## Task:
Here is a block of entries. Write out its lines exactly, from the first through the one containing "Task: Add a comment to the cell".

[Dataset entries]
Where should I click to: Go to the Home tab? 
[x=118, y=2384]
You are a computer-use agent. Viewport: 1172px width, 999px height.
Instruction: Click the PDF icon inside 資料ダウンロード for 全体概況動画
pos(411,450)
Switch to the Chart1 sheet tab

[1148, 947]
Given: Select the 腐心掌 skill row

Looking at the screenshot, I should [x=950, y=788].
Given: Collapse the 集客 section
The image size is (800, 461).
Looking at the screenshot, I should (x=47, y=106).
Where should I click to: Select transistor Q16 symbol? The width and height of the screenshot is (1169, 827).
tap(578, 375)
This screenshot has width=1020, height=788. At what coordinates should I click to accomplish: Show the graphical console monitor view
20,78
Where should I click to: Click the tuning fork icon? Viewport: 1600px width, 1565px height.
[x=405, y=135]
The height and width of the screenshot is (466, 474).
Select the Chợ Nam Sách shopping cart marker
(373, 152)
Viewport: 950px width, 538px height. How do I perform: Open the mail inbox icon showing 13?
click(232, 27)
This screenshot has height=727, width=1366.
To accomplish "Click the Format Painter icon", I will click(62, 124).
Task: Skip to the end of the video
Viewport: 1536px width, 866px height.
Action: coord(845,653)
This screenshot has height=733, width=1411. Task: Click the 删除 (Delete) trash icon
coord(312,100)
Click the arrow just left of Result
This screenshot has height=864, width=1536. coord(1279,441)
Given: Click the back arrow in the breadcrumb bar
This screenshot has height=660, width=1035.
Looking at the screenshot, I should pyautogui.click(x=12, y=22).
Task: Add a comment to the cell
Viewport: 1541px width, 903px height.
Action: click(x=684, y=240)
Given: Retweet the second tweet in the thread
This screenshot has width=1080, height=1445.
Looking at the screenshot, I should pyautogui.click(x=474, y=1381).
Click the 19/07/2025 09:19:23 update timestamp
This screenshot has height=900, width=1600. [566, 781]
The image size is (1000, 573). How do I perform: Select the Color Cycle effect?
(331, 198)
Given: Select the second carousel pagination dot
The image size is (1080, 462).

## Answer space:
Where should I click to: Go to the Home tab? 
[x=118, y=2384]
You are a computer-use agent. Viewport: 1172px width, 999px height.
Instruction: Click the PDF icon inside 資料ダウンロード for 全体概況動画
pos(411,450)
Switch to the Chart1 sheet tab

[1148, 947]
Given: Select the 腐心掌 skill row

Looking at the screenshot, I should [x=950, y=788].
Given: Collapse the 集客 section
The image size is (800, 461).
Looking at the screenshot, I should (x=47, y=106).
Where should I click to: Select transistor Q16 symbol? The width and height of the screenshot is (1169, 827).
tap(578, 375)
This screenshot has width=1020, height=788. At what coordinates should I click to accomplish: Show the graphical console monitor view
20,78
Where should I click to: Click the tuning fork icon? Viewport: 1600px width, 1565px height.
[x=405, y=135]
The height and width of the screenshot is (466, 474).
Select the Chợ Nam Sách shopping cart marker
(373, 152)
Viewport: 950px width, 538px height. How do I perform: Open the mail inbox icon showing 13?
click(232, 27)
This screenshot has height=727, width=1366.
To accomplish "Click the Format Painter icon", I will click(62, 124).
Task: Skip to the end of the video
Viewport: 1536px width, 866px height.
Action: coord(845,653)
This screenshot has height=733, width=1411. Task: Click the 删除 (Delete) trash icon
coord(312,100)
Click the arrow just left of Result
This screenshot has height=864, width=1536. coord(1279,441)
Given: Click the back arrow in the breadcrumb bar
This screenshot has height=660, width=1035.
Looking at the screenshot, I should pyautogui.click(x=12, y=22).
Task: Add a comment to the cell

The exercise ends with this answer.